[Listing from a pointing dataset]
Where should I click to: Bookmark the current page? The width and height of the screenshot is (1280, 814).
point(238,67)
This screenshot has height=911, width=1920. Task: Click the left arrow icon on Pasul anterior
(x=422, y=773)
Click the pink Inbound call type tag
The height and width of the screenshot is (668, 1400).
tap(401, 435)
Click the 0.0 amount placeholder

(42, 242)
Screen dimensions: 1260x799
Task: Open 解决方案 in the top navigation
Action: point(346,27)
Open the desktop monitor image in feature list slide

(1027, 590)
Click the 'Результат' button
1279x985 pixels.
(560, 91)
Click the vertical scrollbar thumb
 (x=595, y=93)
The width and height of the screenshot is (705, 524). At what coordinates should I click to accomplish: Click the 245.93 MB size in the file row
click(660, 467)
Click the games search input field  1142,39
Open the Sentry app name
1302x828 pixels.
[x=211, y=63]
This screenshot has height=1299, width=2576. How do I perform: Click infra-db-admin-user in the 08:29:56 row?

• **What needs to be done**
Can you write out the whole listing above again, substituting "capture" for every "screenshot" and leaving everything else as it is?

• **The response**
Where should I click to: Bookmark the current page? The width and height of the capture is (1280, 814).
point(238,67)
This capture has height=911, width=1920. Task: Click the left arrow icon on Pasul anterior
(x=422, y=773)
Click the pink Inbound call type tag
The height and width of the capture is (668, 1400).
tap(401, 435)
Click the 0.0 amount placeholder

(42, 242)
Screen dimensions: 1260x799
Task: Open 解决方案 in the top navigation
Action: point(346,27)
Open the desktop monitor image in feature list slide

(1027, 590)
Click the 'Результат' button
1279x985 pixels.
(560, 91)
Click the vertical scrollbar thumb
 (x=595, y=93)
The width and height of the capture is (705, 524). At what coordinates should I click to accomplish: Click the 245.93 MB size in the file row
click(660, 467)
Click the games search input field  1142,39
Open the Sentry app name
1302x828 pixels.
[x=211, y=63]
This capture has height=1299, width=2576. How do I perform: Click infra-db-admin-user in the 08:29:56 row?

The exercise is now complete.